### EXERCISE REQUIREMENTS
Exactly the lines from the line that has "Task: Select the Dec column header" through the final line below are to be retyped, and the pictures are not.
RECORDS FOR THIS TASK: Begin
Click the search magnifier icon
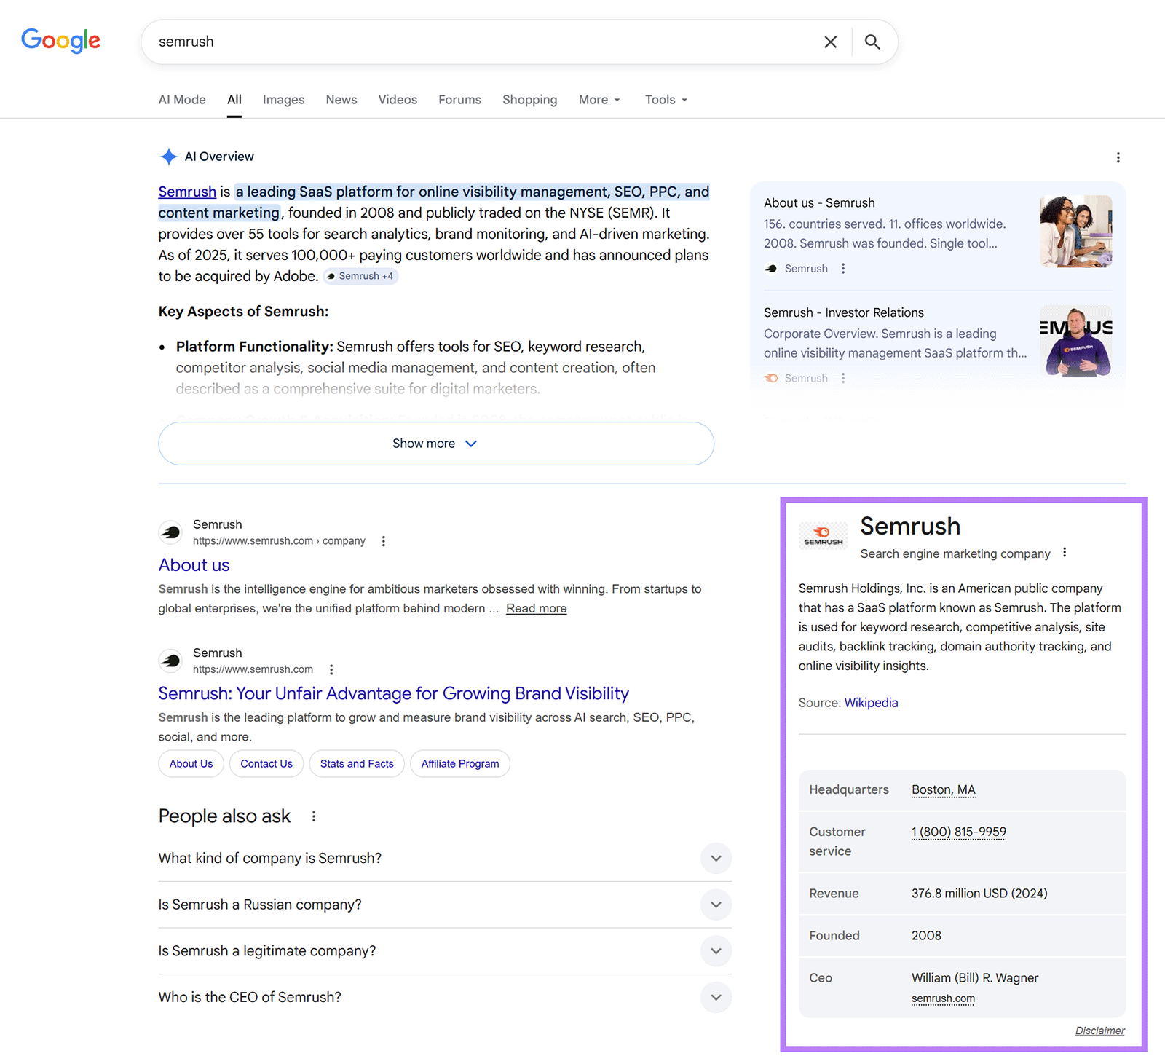Viewport: 1165px width, 1056px height. pos(872,42)
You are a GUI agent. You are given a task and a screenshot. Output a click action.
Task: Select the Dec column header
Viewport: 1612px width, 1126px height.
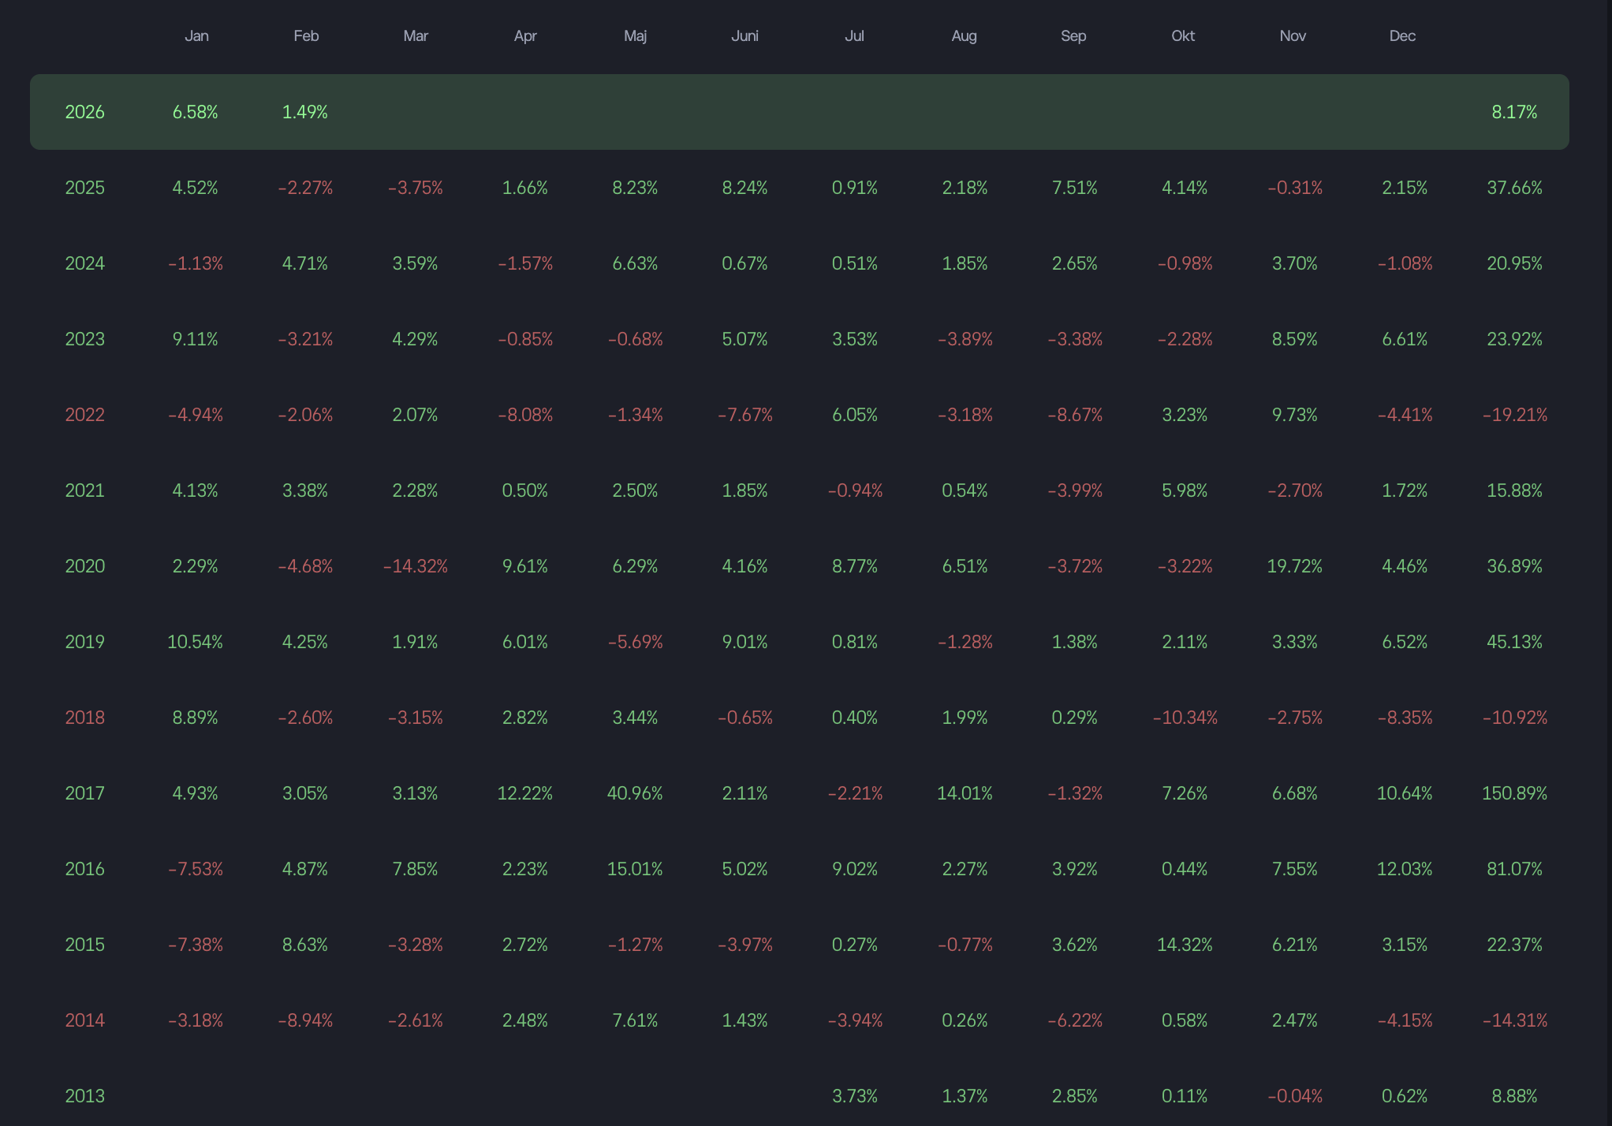[1402, 36]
RECORDS FOR THIS TASK: End
### EXERCISE ANSWER
Task: Select the Dec column header
Viewport: 1612px width, 1126px height.
[1402, 36]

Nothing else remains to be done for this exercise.